» **Exercise requirements**
From the line below containing "This screenshot has width=1280, height=720." to the final line, print each line exactly as written. No pictures belong in the copy.

» **Excerpted records**
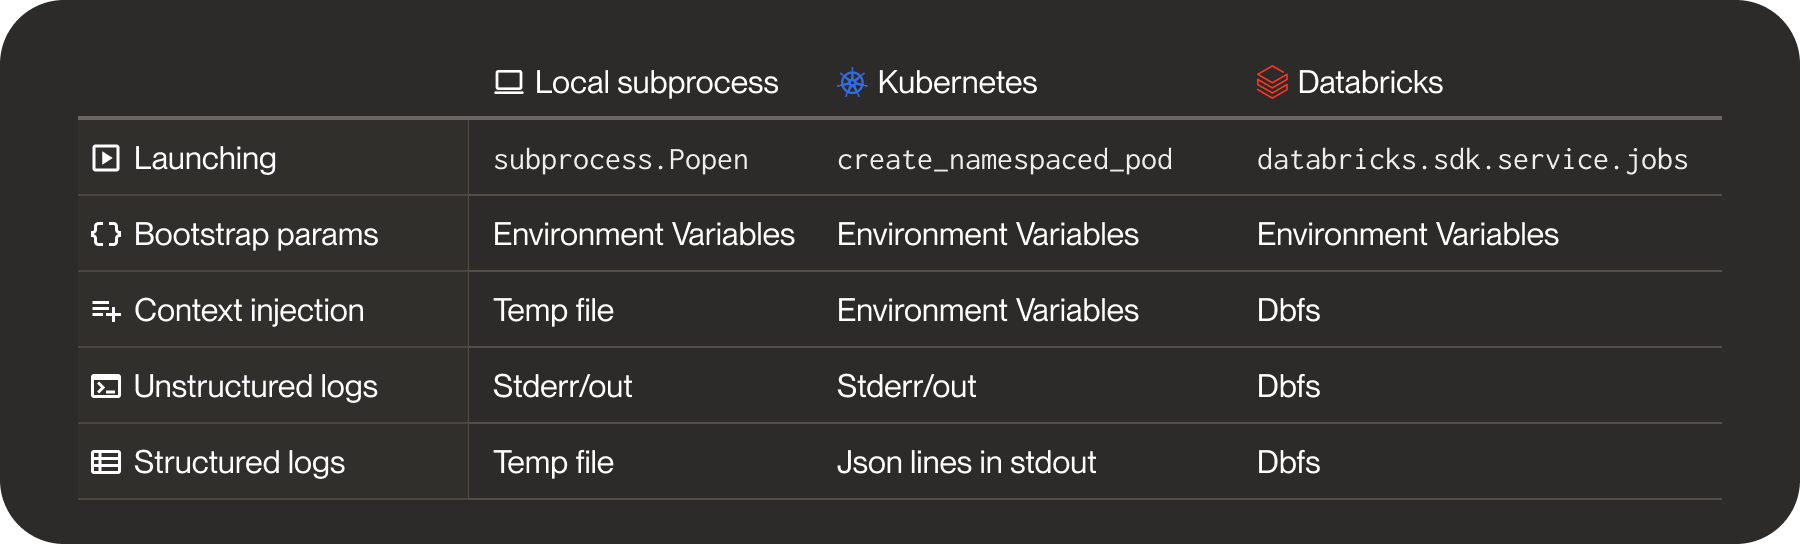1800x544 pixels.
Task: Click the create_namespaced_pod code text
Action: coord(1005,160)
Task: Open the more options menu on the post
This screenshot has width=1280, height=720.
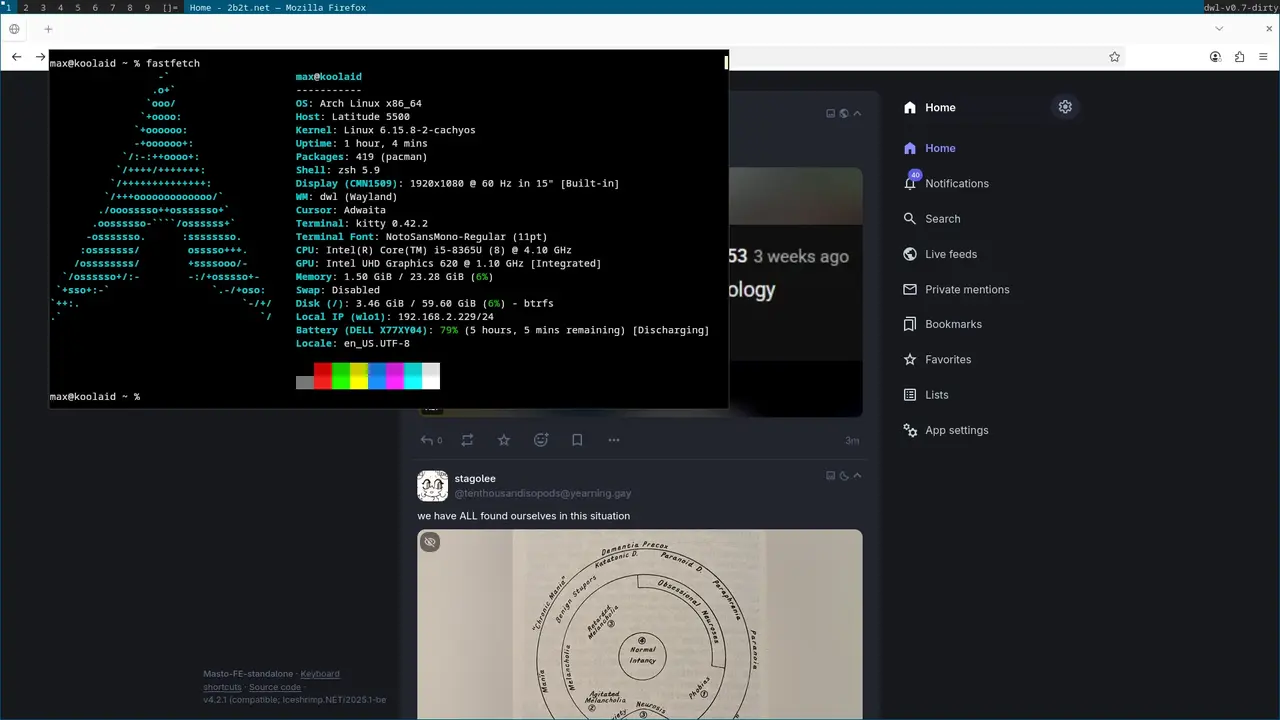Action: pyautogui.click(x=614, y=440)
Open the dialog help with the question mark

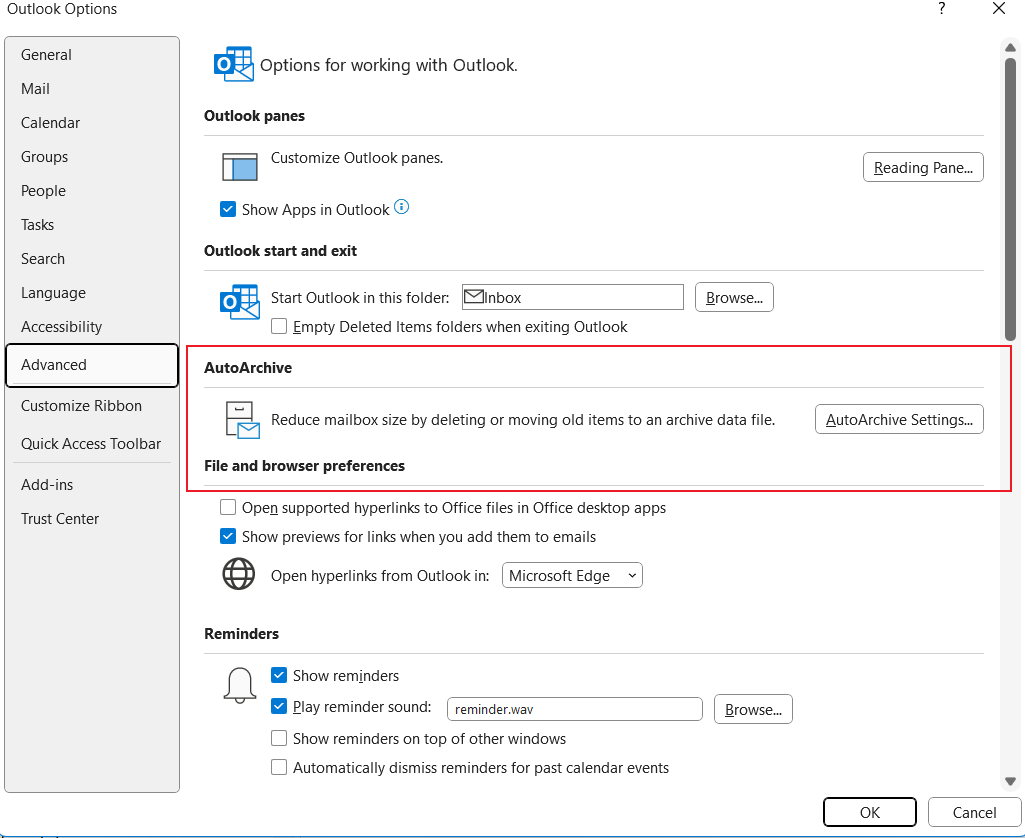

» **Solution for this task**
This screenshot has width=1280, height=720.
Action: pyautogui.click(x=614, y=440)
Open the dialog help with the question mark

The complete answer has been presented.